D. Debit Cash $312,000; credit Stock Liability $286,000; credit Common Stock $26,000.
E. Debit Common Stock $26,000; credit Cash $26,000.
112. A corporation issued 6,000 shares of its $2 par value common stock in exchange for land that has a market value of $84,000. The entry to record this transaction would include:
A. A debit to Common Stock for $12,000.
B. A debit to Land for $12,000.
C. A credit to Land for $12,000.
D. A credit to Paid-in Capital in Excess of Par Value, Common Stock for $72,000.
E. A credit to Common Stock for $84,000.
113. A corporation issued 100 shares of its $5 par value common stock in payment of a $1,800 charge from its accountant for assistance in filing its charter with the state. The entry to record this transaction will include:
A. A $1,800 credit to Common Stock.
B. A $300 debit to Organization Expenses.
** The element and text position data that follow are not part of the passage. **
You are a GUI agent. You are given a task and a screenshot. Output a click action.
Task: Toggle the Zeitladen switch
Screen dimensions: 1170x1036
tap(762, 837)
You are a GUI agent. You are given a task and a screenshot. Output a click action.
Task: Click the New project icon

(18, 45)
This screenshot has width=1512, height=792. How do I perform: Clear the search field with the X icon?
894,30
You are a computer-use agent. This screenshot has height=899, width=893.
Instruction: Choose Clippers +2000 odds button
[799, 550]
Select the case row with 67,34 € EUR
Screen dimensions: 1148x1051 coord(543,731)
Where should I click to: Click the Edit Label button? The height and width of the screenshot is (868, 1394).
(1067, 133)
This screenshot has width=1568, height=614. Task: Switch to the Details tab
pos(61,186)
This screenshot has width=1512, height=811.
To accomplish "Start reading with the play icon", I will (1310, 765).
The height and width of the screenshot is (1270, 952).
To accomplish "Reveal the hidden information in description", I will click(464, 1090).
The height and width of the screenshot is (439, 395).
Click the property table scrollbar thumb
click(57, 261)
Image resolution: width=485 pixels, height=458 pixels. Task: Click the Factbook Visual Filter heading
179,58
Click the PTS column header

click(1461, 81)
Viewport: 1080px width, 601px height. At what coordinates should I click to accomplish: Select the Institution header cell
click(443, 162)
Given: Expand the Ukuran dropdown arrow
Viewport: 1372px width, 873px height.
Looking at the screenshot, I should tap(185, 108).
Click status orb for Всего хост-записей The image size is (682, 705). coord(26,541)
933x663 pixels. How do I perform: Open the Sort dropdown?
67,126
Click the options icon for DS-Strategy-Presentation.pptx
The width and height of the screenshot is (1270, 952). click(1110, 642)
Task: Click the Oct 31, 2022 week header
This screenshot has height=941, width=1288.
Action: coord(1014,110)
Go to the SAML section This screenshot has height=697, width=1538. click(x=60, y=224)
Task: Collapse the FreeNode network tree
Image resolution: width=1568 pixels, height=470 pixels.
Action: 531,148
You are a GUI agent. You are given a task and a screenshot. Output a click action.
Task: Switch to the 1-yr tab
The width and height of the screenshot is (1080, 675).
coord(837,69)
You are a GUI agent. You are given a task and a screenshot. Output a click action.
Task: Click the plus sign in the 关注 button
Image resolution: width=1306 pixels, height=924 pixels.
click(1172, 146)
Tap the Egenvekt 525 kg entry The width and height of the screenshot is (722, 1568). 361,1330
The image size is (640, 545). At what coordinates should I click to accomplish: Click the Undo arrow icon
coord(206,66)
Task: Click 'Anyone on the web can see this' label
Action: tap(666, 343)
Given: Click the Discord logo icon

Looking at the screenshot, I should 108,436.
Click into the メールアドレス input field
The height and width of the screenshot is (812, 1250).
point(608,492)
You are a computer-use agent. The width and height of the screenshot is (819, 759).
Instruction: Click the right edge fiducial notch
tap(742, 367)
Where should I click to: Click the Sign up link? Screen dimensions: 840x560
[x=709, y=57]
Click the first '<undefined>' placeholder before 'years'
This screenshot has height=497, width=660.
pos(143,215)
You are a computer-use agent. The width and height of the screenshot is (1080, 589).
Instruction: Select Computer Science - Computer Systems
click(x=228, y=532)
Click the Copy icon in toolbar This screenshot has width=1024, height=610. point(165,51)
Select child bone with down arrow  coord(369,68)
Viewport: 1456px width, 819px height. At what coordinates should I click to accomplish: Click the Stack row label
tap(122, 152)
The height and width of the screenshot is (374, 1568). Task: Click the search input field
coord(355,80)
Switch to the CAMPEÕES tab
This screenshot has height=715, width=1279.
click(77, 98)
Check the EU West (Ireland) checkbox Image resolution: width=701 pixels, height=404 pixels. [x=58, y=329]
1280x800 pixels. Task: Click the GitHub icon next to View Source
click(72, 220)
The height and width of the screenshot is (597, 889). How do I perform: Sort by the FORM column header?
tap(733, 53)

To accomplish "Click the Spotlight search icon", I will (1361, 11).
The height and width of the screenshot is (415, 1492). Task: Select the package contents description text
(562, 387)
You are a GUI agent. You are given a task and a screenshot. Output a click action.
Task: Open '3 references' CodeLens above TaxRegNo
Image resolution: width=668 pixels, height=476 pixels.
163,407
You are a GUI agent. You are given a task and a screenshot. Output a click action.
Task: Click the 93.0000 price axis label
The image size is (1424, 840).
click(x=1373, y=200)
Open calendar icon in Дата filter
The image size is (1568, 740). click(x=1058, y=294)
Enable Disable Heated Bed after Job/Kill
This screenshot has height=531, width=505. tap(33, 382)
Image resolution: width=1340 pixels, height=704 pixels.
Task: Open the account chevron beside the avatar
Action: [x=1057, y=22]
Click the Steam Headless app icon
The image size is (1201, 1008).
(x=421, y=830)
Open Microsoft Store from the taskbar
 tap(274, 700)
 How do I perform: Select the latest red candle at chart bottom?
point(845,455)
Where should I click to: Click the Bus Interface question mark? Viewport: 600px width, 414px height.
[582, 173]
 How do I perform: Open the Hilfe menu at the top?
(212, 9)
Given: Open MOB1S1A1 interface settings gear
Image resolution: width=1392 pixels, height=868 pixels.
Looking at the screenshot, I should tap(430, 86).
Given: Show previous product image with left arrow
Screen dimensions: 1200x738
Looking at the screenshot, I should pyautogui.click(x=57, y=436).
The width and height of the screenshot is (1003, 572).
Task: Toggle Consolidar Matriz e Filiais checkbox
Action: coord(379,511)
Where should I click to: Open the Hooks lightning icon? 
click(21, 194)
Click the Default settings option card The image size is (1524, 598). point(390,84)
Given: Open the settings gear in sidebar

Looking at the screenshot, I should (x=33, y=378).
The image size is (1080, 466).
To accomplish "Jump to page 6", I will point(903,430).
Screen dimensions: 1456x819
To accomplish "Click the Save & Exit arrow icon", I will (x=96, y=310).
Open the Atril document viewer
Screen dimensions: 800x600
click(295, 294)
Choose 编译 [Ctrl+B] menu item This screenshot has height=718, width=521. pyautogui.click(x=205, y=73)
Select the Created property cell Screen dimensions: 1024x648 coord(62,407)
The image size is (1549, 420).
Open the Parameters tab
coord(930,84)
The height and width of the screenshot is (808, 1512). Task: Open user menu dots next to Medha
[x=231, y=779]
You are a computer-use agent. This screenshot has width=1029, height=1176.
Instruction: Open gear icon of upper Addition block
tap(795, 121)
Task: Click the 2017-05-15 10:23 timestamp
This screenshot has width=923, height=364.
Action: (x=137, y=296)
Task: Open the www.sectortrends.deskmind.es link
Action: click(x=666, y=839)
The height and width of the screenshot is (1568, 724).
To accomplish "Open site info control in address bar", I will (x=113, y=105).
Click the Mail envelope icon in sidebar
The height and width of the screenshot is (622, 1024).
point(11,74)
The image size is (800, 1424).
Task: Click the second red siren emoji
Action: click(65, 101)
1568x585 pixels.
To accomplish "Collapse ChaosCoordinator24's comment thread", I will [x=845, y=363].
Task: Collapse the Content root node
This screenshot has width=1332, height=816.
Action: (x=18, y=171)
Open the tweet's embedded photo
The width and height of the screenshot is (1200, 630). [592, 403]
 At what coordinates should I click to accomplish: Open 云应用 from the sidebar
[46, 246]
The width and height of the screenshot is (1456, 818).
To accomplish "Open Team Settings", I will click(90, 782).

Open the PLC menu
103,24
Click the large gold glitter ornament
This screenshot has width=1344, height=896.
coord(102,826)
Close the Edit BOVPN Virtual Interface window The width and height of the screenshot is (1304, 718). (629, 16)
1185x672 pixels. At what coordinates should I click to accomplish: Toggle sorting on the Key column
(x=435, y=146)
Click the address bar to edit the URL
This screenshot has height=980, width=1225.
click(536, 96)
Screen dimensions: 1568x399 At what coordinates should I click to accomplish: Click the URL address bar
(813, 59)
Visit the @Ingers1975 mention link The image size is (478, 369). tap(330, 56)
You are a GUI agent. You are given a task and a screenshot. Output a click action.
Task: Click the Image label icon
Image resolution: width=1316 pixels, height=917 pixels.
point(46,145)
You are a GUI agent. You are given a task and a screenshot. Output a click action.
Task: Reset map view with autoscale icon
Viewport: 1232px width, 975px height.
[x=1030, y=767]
C. A $1,300 credit to Paid-in Capital in Excess of Par Value, Common Stock.
D. A $1,800 debit to Legal Expenses.
E. A $1,800 credit to Cash.
114. A company issued 60 shares of $100 par value common stock for $7,000 cash. The total amount of paid-in capital is:
A. $ 100.
B. $ 600.
C. $1,000.
D. $6,000.
E. $7,000.
115. A company issued 60 shares of $100 par value common stock for $7,000 cash. The journal entry to record the issuance is:
A. Debit Cash $7,000; credit Common Stock $7,000.
B. Debit Investment in Common Stock $7,000; credit Cash $7,000.
C. Debit Cash $7,000; credit Common Stock $6,000; credit Paid-in Capital in Excess of Par Value, Common Stock $1,000.
D. Debit Common Stock $6,000, debit Investment in Common Stock $1,000; credit Cash $7,000.
E. Debit Cash $7,000; credit Paid-in Capital in Excess of Par Value, Common Stock $6,000, credit Common Stock $1,000.
116. A company issued 70 shares of $30 par value preferred stock for $4,000 cash. The journal entry to record the issuance is:
A. Debit Cash $2,100; credit Preferred Stock $2,100.
B. Debit Investment in Preferred Stock $2,100; credit Cash $2,100.
C. Debit Cash $4,000; credit Preferred Stock $4,000.
D. Debit Preferred Stock $2,100, debit Investment in Preferred Stock $1,900; credit Cash $4,000.
E. Debit Cash $4,000; credit Paid-in Capital in Excess of Par Value, Preferred Stock $1,900, credit Preferred Stock $2,100.